_Aim of the task_:
Put the lines from the one containing "Open the Tools menu in menu bar" through the end of the records into a JSON list of strings, one string per line, with blank lines omitted. Leave the pictures out.

+++ Exercise inputs

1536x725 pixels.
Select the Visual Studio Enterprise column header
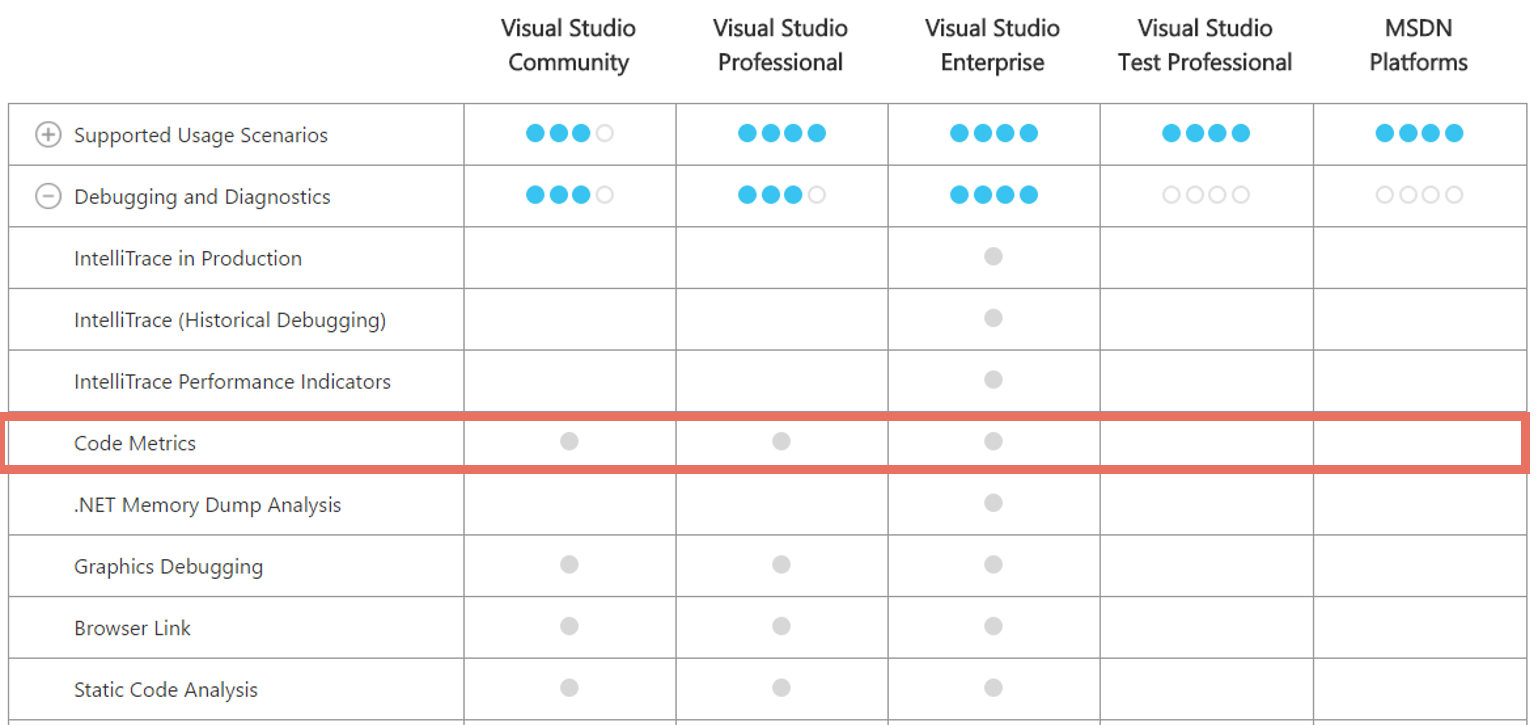click(x=993, y=45)
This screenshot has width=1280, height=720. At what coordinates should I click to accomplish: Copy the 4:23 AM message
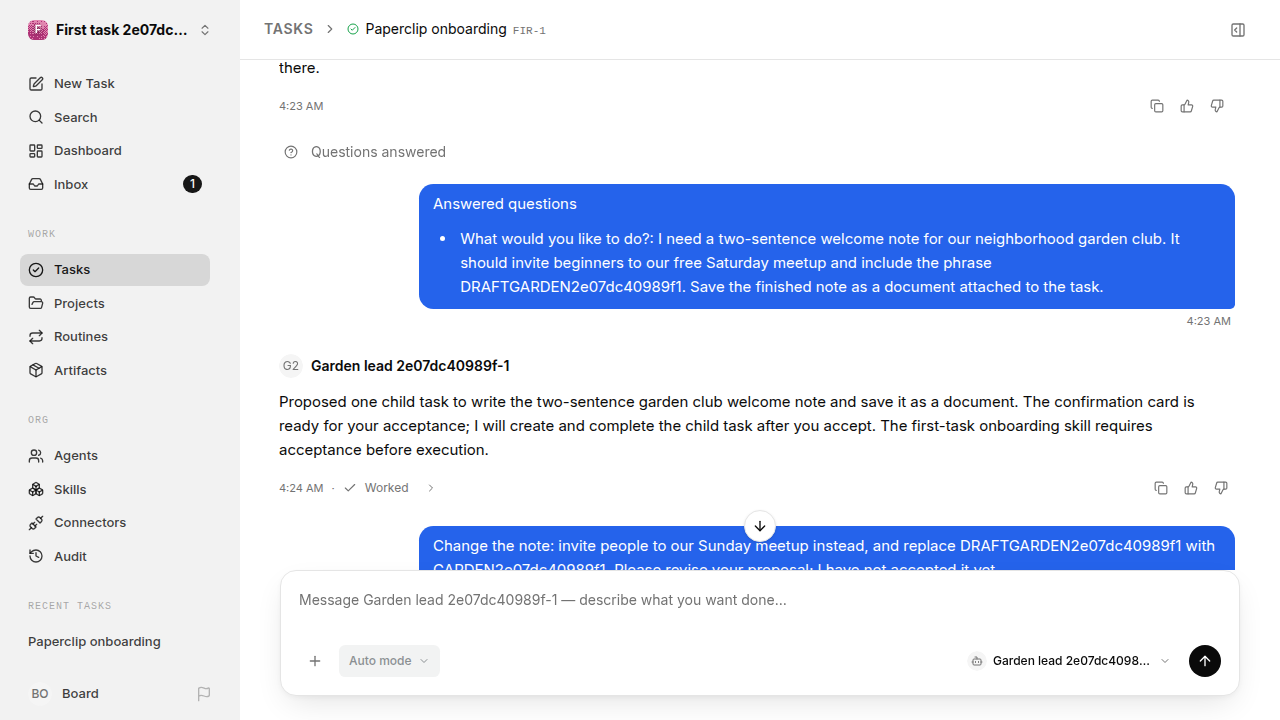[1157, 106]
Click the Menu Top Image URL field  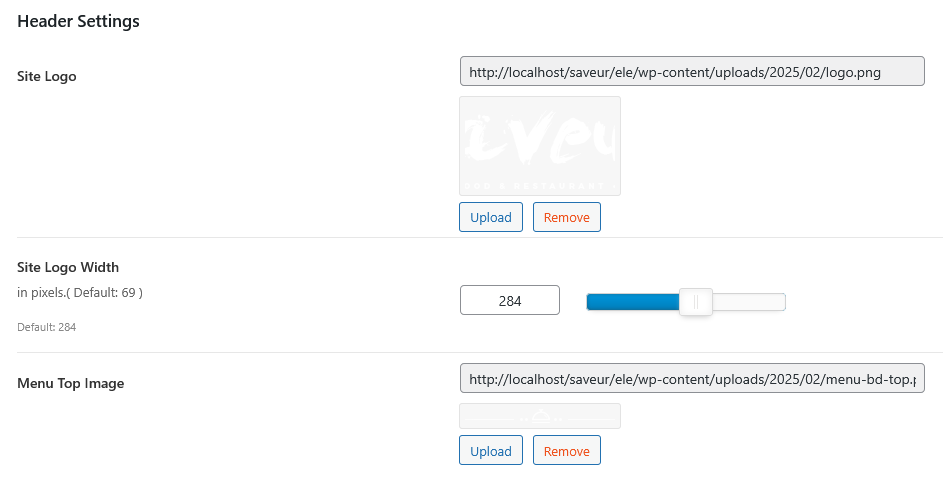point(691,379)
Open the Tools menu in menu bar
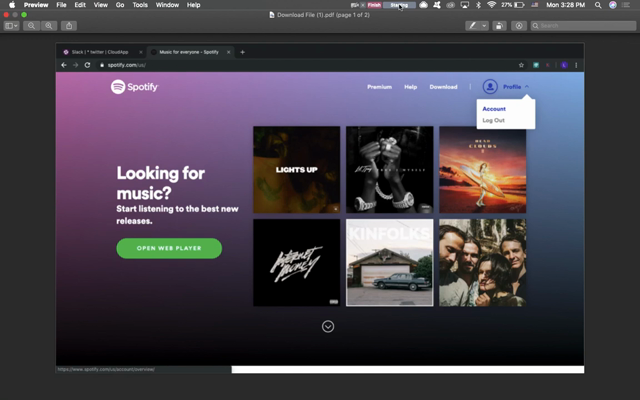This screenshot has width=640, height=400. point(140,5)
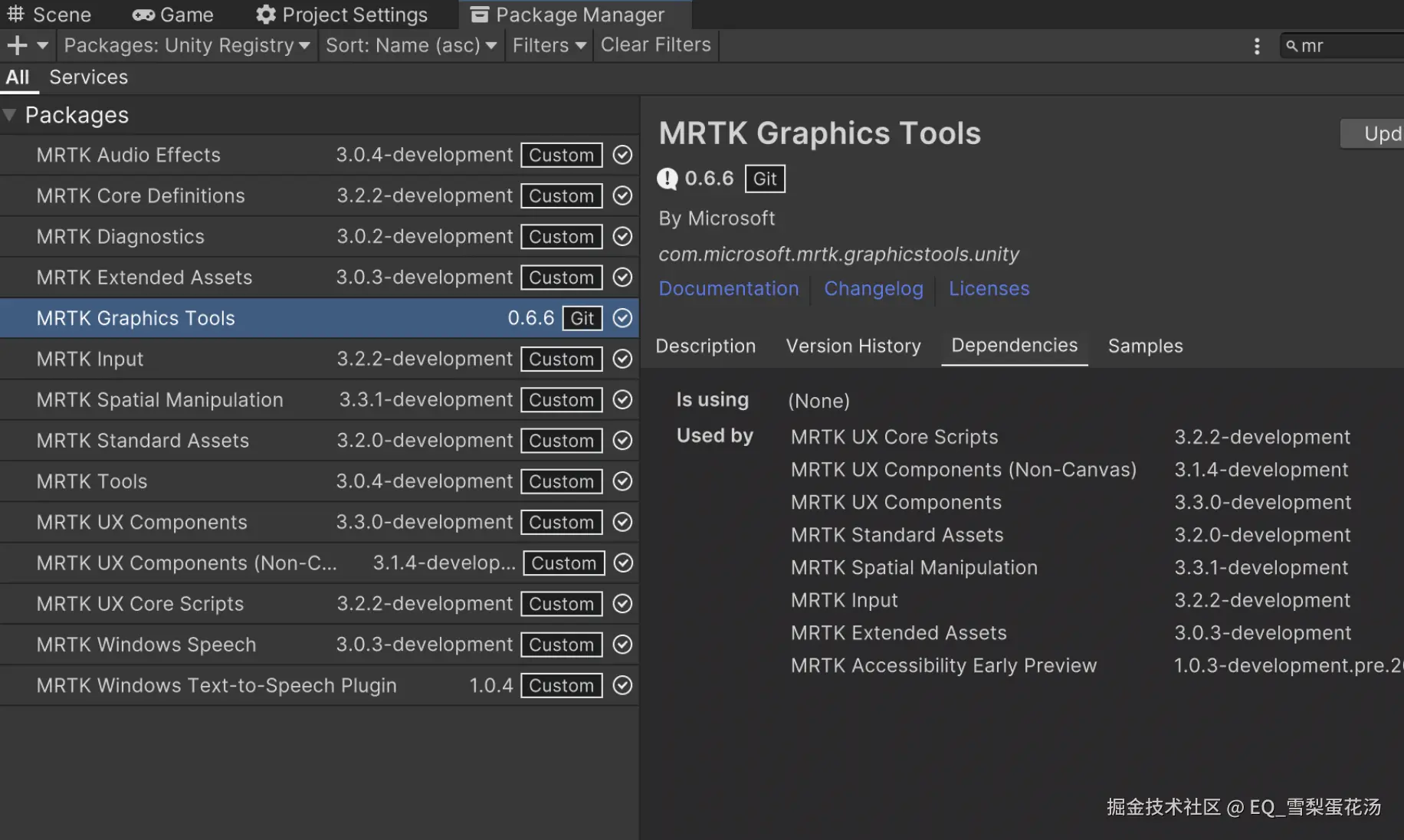Click the Custom tag for MRTK Input
Viewport: 1404px width, 840px height.
(x=561, y=359)
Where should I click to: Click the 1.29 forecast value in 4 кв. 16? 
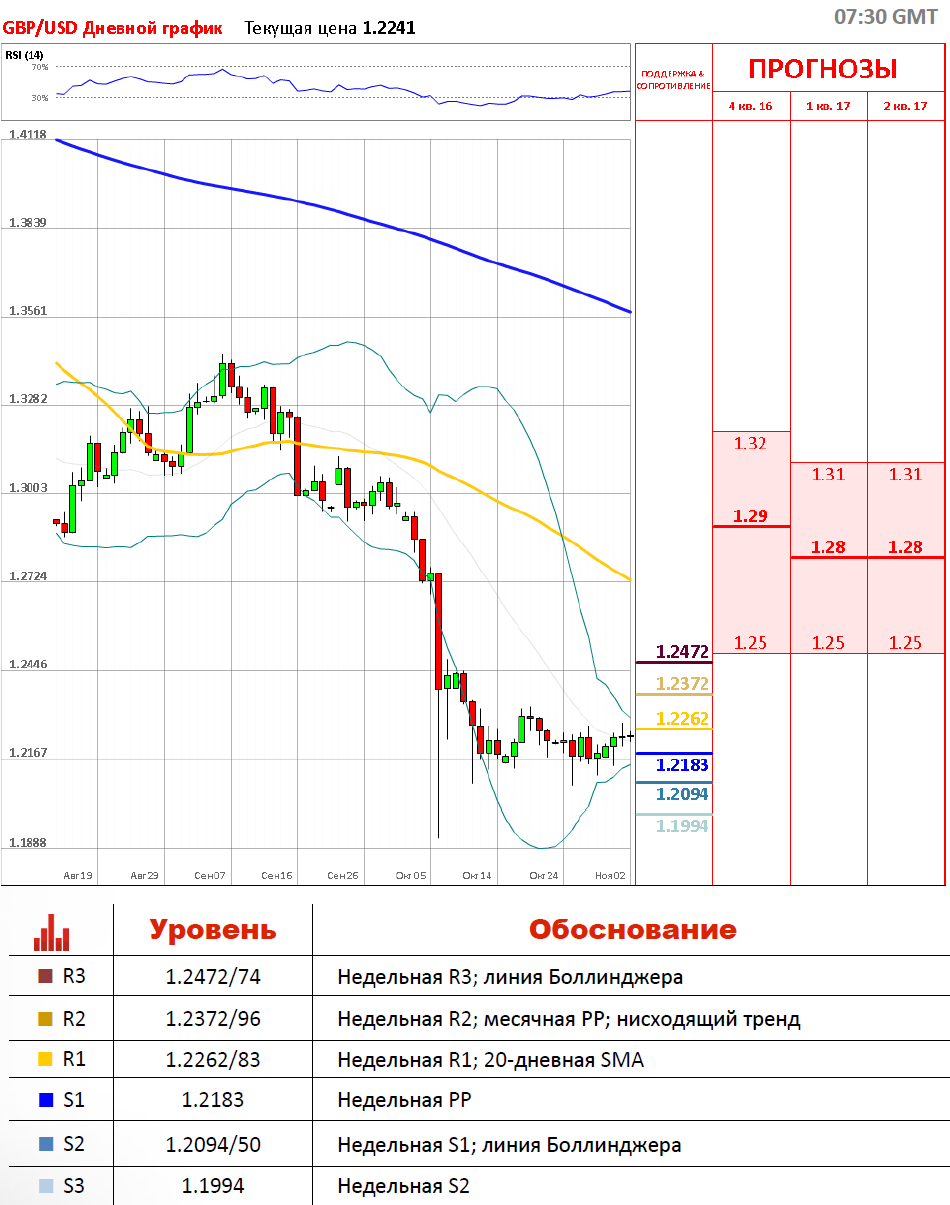coord(750,516)

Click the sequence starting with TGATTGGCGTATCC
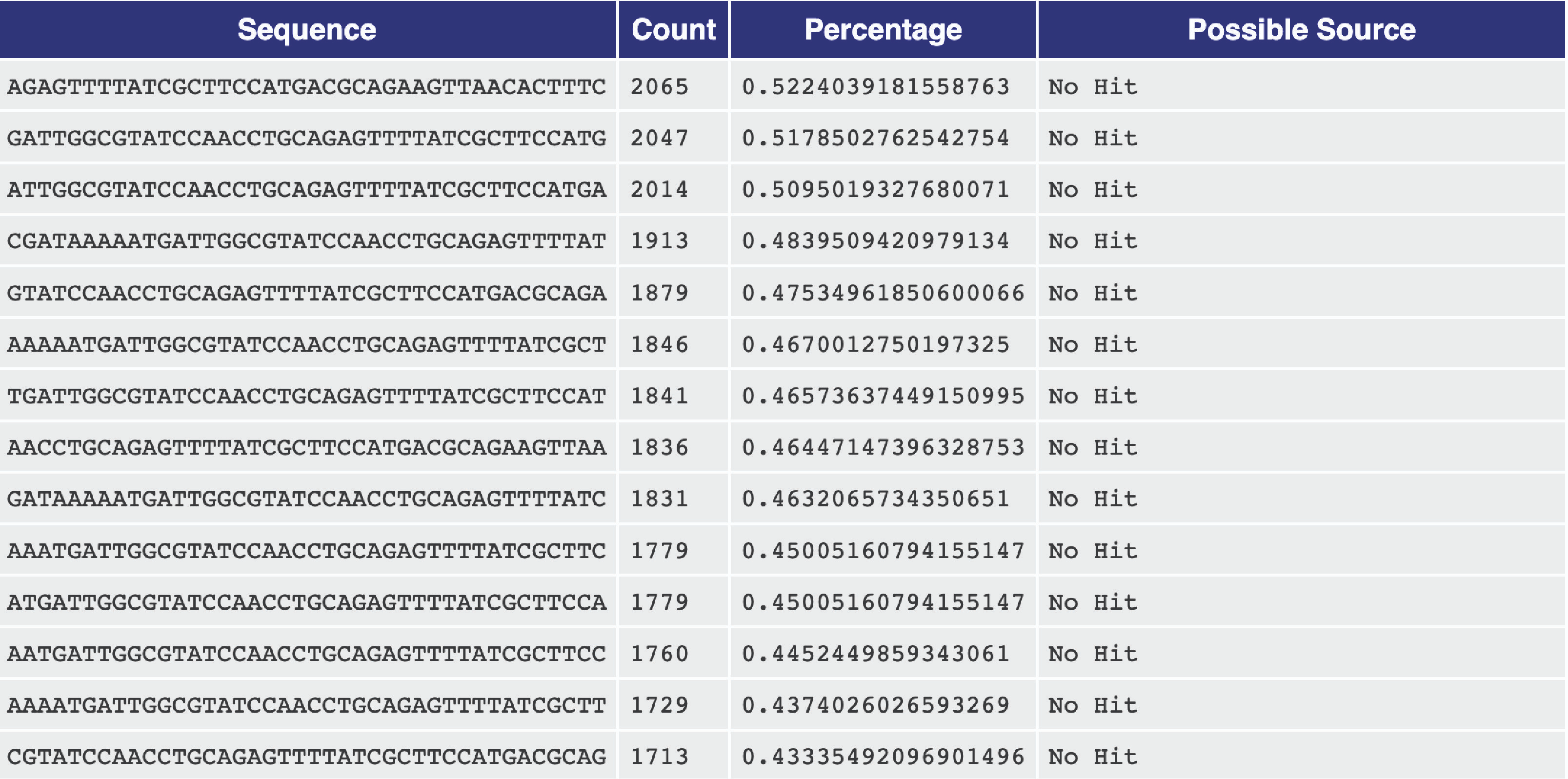pos(307,396)
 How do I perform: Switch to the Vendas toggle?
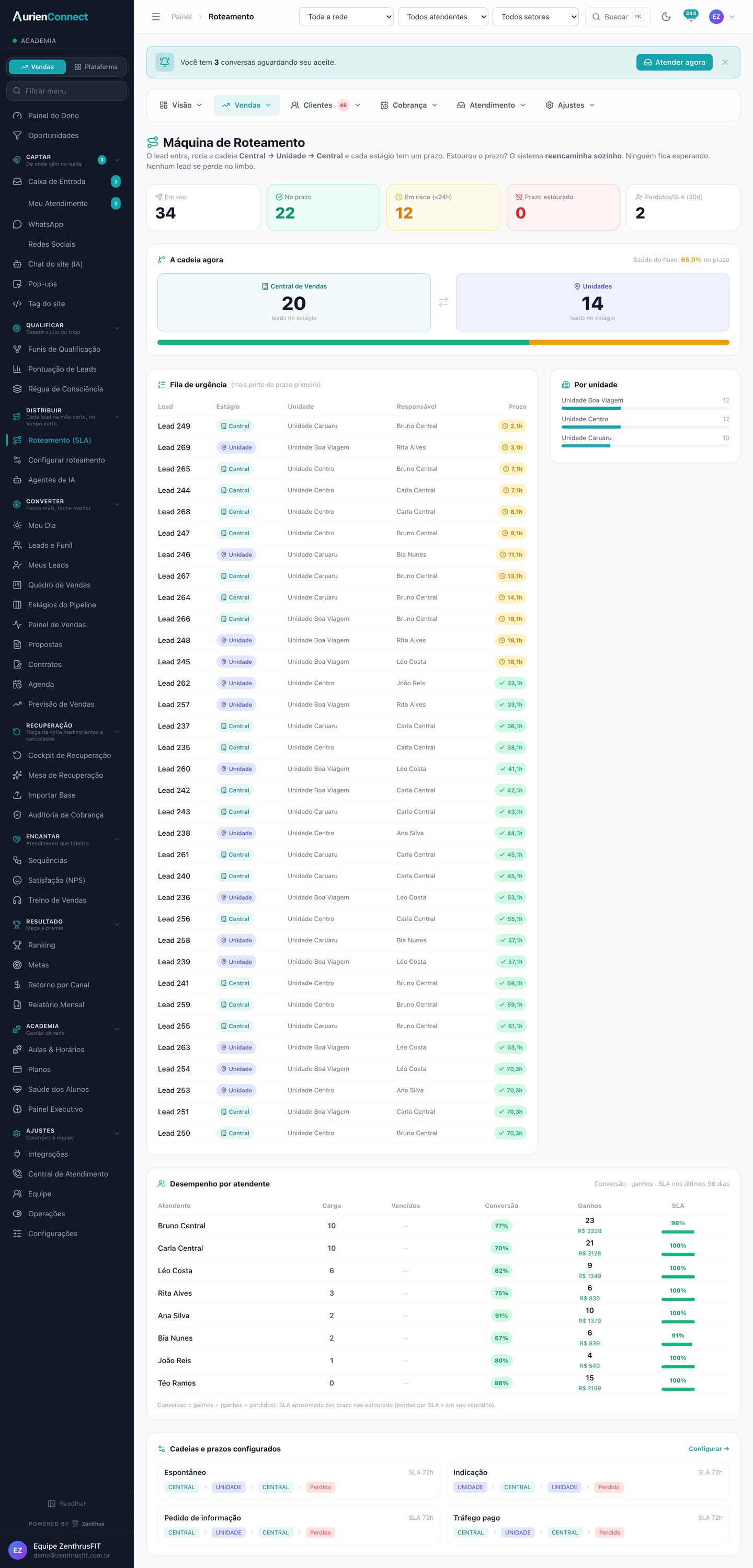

++++++

_Result below_:
[
  "Open the Tools menu in menu bar",
  "This screenshot has width=640, height=400. point(140,5)",
  "Click the Custom tag for MRTK Input",
  "Viewport: 1404px width, 840px height.",
  "(x=561, y=359)",
  "Where should I click to: Click the 1.29 forecast value in 4 кв. 16? ",
  "coord(750,516)",
  "Click the sequence starting with TGATTGGCGTATCC",
  "pos(307,396)",
  " How do I perform: Switch to the Vendas toggle?"
]